- _REQUIRED ACTION_
All entries must be set down once more, precisely as given.
+++
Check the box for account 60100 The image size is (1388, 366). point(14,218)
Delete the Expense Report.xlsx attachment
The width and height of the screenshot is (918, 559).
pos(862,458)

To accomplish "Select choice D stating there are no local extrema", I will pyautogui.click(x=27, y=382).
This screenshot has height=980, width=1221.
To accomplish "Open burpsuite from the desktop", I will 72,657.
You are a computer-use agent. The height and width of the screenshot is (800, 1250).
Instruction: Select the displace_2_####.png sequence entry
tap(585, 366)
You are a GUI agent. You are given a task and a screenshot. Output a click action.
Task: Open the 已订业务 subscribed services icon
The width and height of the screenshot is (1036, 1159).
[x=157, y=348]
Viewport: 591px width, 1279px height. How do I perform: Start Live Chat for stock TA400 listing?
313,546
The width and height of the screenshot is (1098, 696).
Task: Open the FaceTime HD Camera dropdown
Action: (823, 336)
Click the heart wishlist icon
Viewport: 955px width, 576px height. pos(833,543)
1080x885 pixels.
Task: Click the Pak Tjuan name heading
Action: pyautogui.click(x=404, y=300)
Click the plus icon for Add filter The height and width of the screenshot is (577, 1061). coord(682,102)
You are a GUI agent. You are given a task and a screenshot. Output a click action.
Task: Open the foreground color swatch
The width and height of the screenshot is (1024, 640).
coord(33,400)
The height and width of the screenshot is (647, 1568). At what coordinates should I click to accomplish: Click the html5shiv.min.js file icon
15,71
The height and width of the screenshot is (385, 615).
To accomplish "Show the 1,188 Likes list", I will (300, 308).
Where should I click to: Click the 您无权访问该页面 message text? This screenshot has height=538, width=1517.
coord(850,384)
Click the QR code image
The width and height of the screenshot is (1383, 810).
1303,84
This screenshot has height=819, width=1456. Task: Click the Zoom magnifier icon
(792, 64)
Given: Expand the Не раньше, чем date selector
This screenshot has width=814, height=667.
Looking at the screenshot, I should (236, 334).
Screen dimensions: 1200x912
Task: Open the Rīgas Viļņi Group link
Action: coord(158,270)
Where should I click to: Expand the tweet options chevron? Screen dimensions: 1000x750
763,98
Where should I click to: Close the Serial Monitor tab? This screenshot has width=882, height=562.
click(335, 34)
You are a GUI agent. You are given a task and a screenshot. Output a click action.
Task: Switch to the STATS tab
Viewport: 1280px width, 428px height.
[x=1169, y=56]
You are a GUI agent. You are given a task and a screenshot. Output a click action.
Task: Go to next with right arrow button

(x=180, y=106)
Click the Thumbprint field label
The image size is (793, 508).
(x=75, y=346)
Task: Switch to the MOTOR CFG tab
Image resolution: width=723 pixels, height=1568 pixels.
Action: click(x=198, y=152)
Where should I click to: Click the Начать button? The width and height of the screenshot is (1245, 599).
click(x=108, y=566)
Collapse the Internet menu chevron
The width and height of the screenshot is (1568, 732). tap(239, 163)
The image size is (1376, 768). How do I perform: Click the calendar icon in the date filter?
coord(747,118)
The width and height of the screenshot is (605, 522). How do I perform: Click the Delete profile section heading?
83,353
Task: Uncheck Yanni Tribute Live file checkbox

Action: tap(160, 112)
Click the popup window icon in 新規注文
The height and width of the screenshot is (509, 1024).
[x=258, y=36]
+++
- _ANSWER BOX_
Check the box for account 60100 The image size is (1388, 366). point(14,218)
Delete the Expense Report.xlsx attachment
The width and height of the screenshot is (918, 559).
pos(862,458)

To accomplish "Select choice D stating there are no local extrema", I will pyautogui.click(x=27, y=382).
This screenshot has height=980, width=1221.
To accomplish "Open burpsuite from the desktop", I will 72,657.
You are a computer-use agent. The height and width of the screenshot is (800, 1250).
Instruction: Select the displace_2_####.png sequence entry
tap(585, 366)
You are a GUI agent. You are given a task and a screenshot. Output a click action.
Task: Open the 已订业务 subscribed services icon
The width and height of the screenshot is (1036, 1159).
[x=157, y=348]
Viewport: 591px width, 1279px height. How do I perform: Start Live Chat for stock TA400 listing?
313,546
The width and height of the screenshot is (1098, 696).
Task: Open the FaceTime HD Camera dropdown
Action: (823, 336)
Click the heart wishlist icon
Viewport: 955px width, 576px height. pos(833,543)
1080x885 pixels.
Task: Click the Pak Tjuan name heading
Action: pyautogui.click(x=404, y=300)
Click the plus icon for Add filter The height and width of the screenshot is (577, 1061). coord(682,102)
You are a GUI agent. You are given a task and a screenshot. Output a click action.
Task: Open the foreground color swatch
The width and height of the screenshot is (1024, 640).
coord(33,400)
The height and width of the screenshot is (647, 1568). At what coordinates should I click to accomplish: Click the html5shiv.min.js file icon
15,71
The height and width of the screenshot is (385, 615).
To accomplish "Show the 1,188 Likes list", I will (300, 308).
Where should I click to: Click the 您无权访问该页面 message text? This screenshot has height=538, width=1517.
coord(850,384)
Click the QR code image
The width and height of the screenshot is (1383, 810).
1303,84
This screenshot has height=819, width=1456. Task: Click the Zoom magnifier icon
(792, 64)
Given: Expand the Не раньше, чем date selector
This screenshot has width=814, height=667.
Looking at the screenshot, I should (236, 334).
Screen dimensions: 1200x912
Task: Open the Rīgas Viļņi Group link
Action: coord(158,270)
Where should I click to: Expand the tweet options chevron? Screen dimensions: 1000x750
763,98
Where should I click to: Close the Serial Monitor tab? This screenshot has width=882, height=562.
click(335, 34)
You are a GUI agent. You are given a task and a screenshot. Output a click action.
Task: Switch to the STATS tab
Viewport: 1280px width, 428px height.
[x=1169, y=56]
You are a GUI agent. You are given a task and a screenshot. Output a click action.
Task: Go to next with right arrow button

(x=180, y=106)
Click the Thumbprint field label
The image size is (793, 508).
(x=75, y=346)
Task: Switch to the MOTOR CFG tab
Image resolution: width=723 pixels, height=1568 pixels.
Action: click(x=198, y=152)
Where should I click to: Click the Начать button? The width and height of the screenshot is (1245, 599).
click(x=108, y=566)
Collapse the Internet menu chevron
The width and height of the screenshot is (1568, 732). tap(239, 163)
The image size is (1376, 768). How do I perform: Click the calendar icon in the date filter?
coord(747,118)
The width and height of the screenshot is (605, 522). How do I perform: Click the Delete profile section heading?
83,353
Task: Uncheck Yanni Tribute Live file checkbox

Action: tap(160, 112)
Click the popup window icon in 新規注文
The height and width of the screenshot is (509, 1024).
[x=258, y=36]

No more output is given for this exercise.